Segment Start: EXTRACT
I dont even know if i can actually use any of these but w.e i would just like the cheapest good quality one.

Thanks


----------



## trreherd (Aug 7, 2006)

I think you should get the 20 high. I like them becuase with a 20 long there is a lot of surface area for evaporation on the top. This would be alright if you would just keep replenishing the lost water but the thing of it is that in a 20 long the disance the water will go down will not be noticable so you will not beable to replenish the water corectly. In a 20 h you will easily beable to see the water loss and replace it. Now if you got a sump then i would recemend a 20 long because you can fit more coral and sense they are shallow the lighting will be much more effective.
For that light i would recemend that for a soft or low and some medium light corals. go for the duel bulb fixture so you can keep cooler corals. 
A balast? you dont need to know anything about them your light will come with it. all i know is you need one.
all those pumps are fine. What do you plan on useing them for? I would recemend the sio seio sence you willl not have a strong main pump from a sump.
You should get a few powerheads.


----------



## Brandon (Dec 14, 2006)

I still dont know if im doing a sump but i found 10 gallon tnaks for 11 bucks so how could i build it outa that. And i still dont know why i need the overflow thingy. If the water overflows into the little overflow box how does it get up hill and down to the sump withought a pump.


----------



## caferacermike (Oct 3, 2006)

You don't need a sump...... But it can drastically improve the quality of the tank. Most of the all in one nanos do not have provisions for an over flow. Please keep that in mind. You might just want to get a 20g for $20, an overflow box for $40, a nice high wattage T5 light (or even better yet 150-250w metal halide), a 10g tank for sump, a nice Eheim hobby pump to lift the water back up, a small ASM skimmer to clean the water. My guess is you could get it all for $300 or a little less depending upon how much you research. Oh and I forget you Canuks have to add about another 20% for exchange rates. Canadian quarters, hah what a joke.
Segment End: EXTRACT
Segment Start: SUPPLIED DATA
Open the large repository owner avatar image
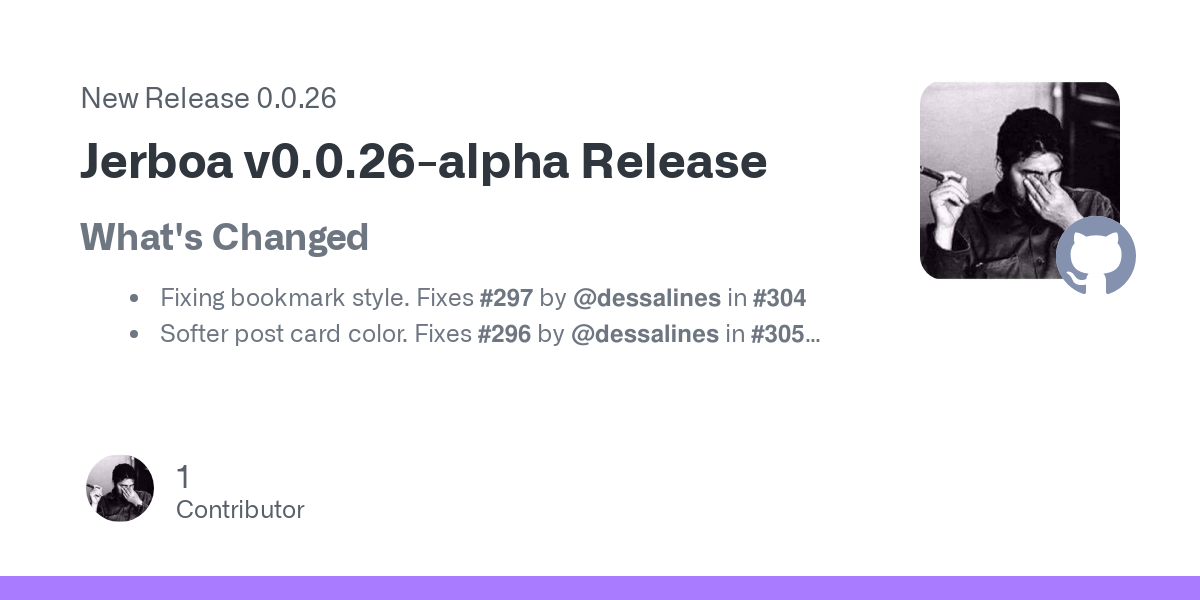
Segment End: SUPPLIED DATA
Segment Start: SUPPLIED DATA
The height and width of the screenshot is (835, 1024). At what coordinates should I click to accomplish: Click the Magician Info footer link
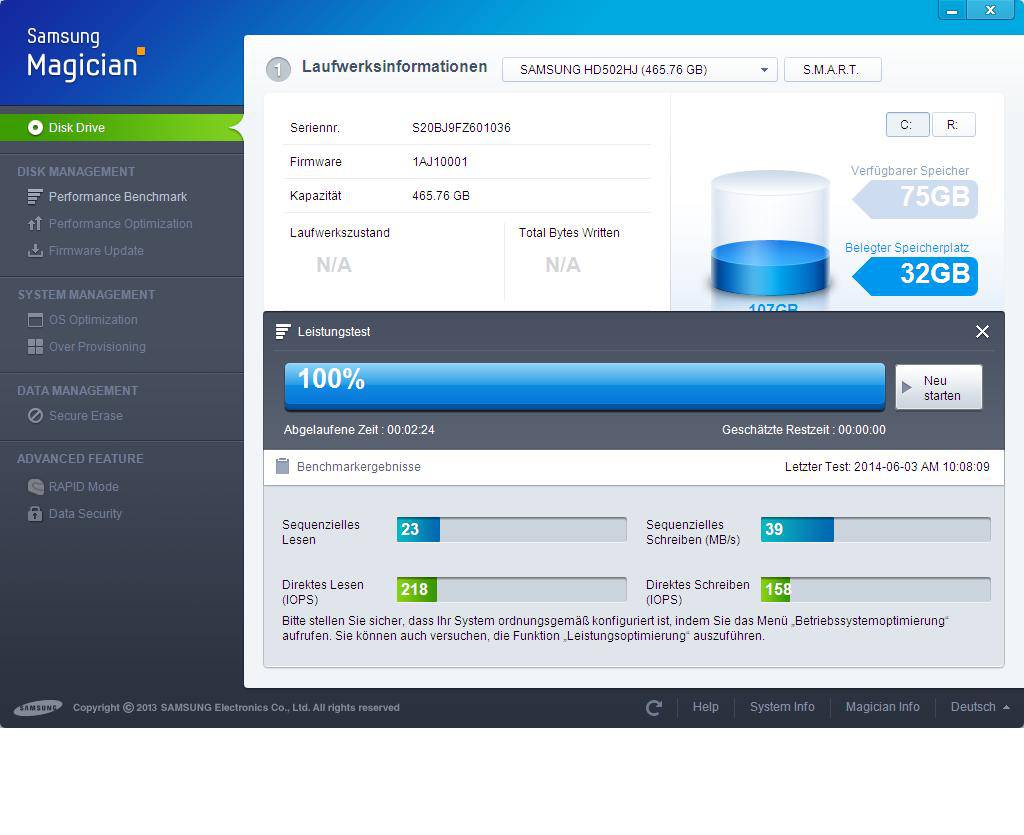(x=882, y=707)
Segment End: SUPPLIED DATA
- TASKS FOR THIS EXERCISE:
1. Please reproduce the aquarium thread from "I think you" to "you need one.", word for word.
2. Carry on the aquarium thread after its last post, picking up right where it ends.

- RESULTS OF THE EXERCISE:
1.
I think you should get the 20 high. I like them becuase with a 20 long there is a lot of surface area for evaporation on the top. This would be alright if you would just keep replenishing the lost water but the thing of it is that in a 20 long the disance the water will go down will not be noticable so you will not beable to replenish the water corectly. In a 20 h you will easily beable to see the water loss and replace it. Now if you got a sump then i would recemend a 20 long because you can fit more coral and sense they are shallow the lighting will be much more effective.
For that light i would recemend that for a soft or low and some medium light corals. go for the duel bulb fixture so you can keep cooler corals. 
A balast? you dont need to know anything about them your light will come with it. all i know is you need one.

2.
The most important step you can make is to nail down exactly what you want from the tank right here and now. You can always "grow" into the tank but it will cost a lot more then just setting it up the first time.

So are you interested in SPS, clams and inverts?

Are you interested in brightly colored puffy corals like brain corals or hammer corals?


Do you prefer mushrooms and zoas?

Do you only want a fish tank?

Do you want a mix of everything, if so then figure you'll need the whole package. A softie tank, shrooms and leathers only, will need minimal attention. LPS tanks will need better lighting and flow. SPS and clam tanks will need the cleanest of water, highest of lighting and flow. If you plan to mix then plan on an SPS tank so you can grow into the tank instead of growing the tank into your needs.


----------



## trreherd (Aug 7, 2006)

Good point on the whole exchange rate thing mike. But he already found a dealer of tetrafin.
I think he should go all the way. If you get a job you could have a sick tank. I will be geting a camera within a week so i will be sending some picks your way to try to explain to you some of this stuff. Like the over flow box. all you need to know is if you want a sump,you need a overflow.


----------



## Brandon (Dec 14, 2006)

Thanks every one money wouldn't be an issue but i have to be looking toward a driving school, a car, collage. If i were older i would have everything done buy now. Umm wel i just took like an hour for no reason and drew a diagram plz tell me if its right and everything is in the right spot. I dont know how im gonna get my hands on the supplies and cut every thing right for a sump. Although i could buy one from glasscages unless anyone knows somewhere else to get it. Also i have one more question about the overflow box. How does the water get over the thing and into te sump. Secondly why cant i just stick a hose in and use a pump to bring the water down. It's cheaper than buying a 70 dollar overflow box. Anyways heres the drawing. Any tips?


----------



## Brandon (Dec 14, 2006)

Okay i made a really quick sketch. (about 3.4576 seconds to be exact) Tell me why i cant use this instead of an overflow box.



If it's not possible ill probbably never understand until i get one if i do.lol


Thanks


----------



## Brandon (Dec 14, 2006)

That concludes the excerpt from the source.